Para obter mais informações sobre certificados no XenMobile, consulte Certificados.

Para renovar um certificado de APNs

Para renovar um certificado de APNs, realize as mesmas etapas que usaria para criar um certificado. Em seguida, visite o Apple Push Certificates Portal e carregue o novo certificado. Depois de fazer login, você vê o seu certificado existente, ou talvez veja um certificado que foi importado da sua conta anterior do Apple Developers.

No Certificates Portal, a única diferença durante a renovação do certificado é que você clica em Renew. Você deve ter uma conta de desenvolvedor no Certificates Portal para acessar o site. Quando renovar seu certificado, lembre-se de usar o mesmo nome da organização e ID Apple.

Para determinar quando o certificado de APNs expira, no console XenMobile, clique em Configurar > Configurações > Certificados. No entanto, se o certificado tiver expirado, não o revogue.

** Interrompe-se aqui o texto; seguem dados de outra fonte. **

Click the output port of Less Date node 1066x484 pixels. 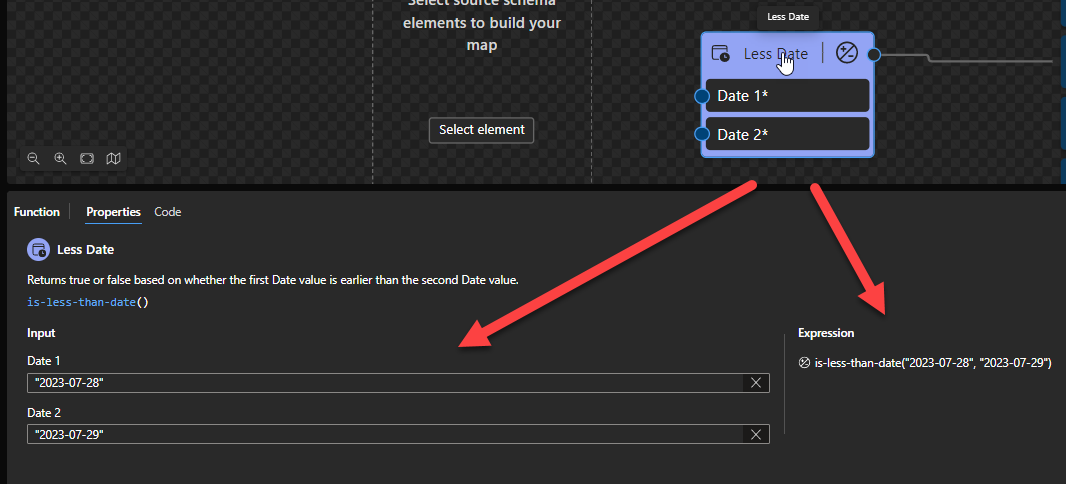(874, 54)
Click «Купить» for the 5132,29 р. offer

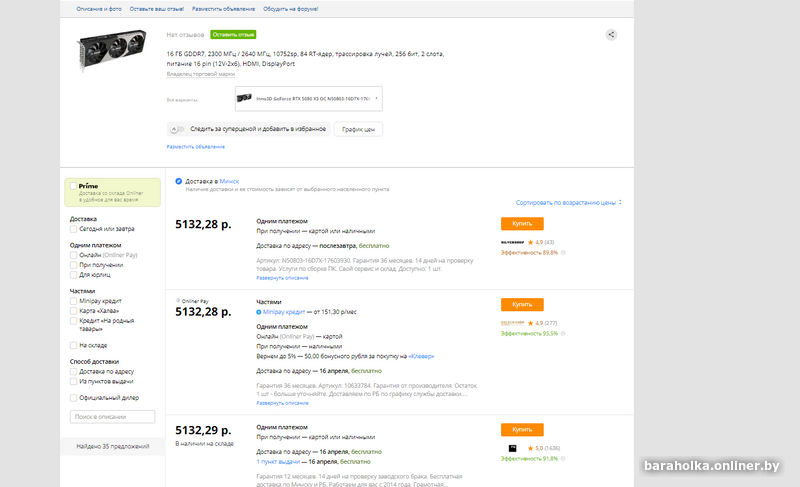tap(522, 429)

  1. Gere uma CSR usando o IIS (Microsoft), o OpenSSL ou o Keychain Access (macOS).
  2. No site XenMobile APNs CSR Signing, selecione Solicitar assinatura de certificado de notificação por push.
  3. Clique em + Upload the CSR. Em seguida, na caixa de diálogo, navegue até a CSR, clique em Abrir e clique em Login.
  4. Quando você receber um arquivo .plist, salve-o.
  5. Clique em Apple Push Certificates Portal e faça logon.
  6. Selecione o certificado que deseja renovar e clique em Renovar.
  7. Carregue o arquivo .plist. Você receberá um arquivo .pem como resultado. Salve o arquivo .pem.
  8. Usando esse arquivo .pem, preencha o CSR (de acordo com o método usado para criar o CSR na Etapa 1).
  9. Exporte o certificado como um arquivo .pfx.

No console XenMobile, importe o arquivo .pdx e conclua a configuração da seguinte maneira:

  1. Vá para Configurações > Gerenciamento de certificados.
  2. Na página Certificados, clique em Importar.
  3. No menu Importar, selecione Keystore.
  4. No Tipo de Keystore, escolha PKCS#12.
  5. Em Usar como, selecione APNs.
  6. Em Arquivo de keystore, clique em Procurar e navegue até o arquivo.
  7. Em Senha, digite a senha do certificado.
  8. Digite uma Descrição opcional.
  9. Clique em Importar.

O XenMobile redireciona você de volta à página Certificados. Os campos Nome, Status, Válido de e Válido até são atualizados.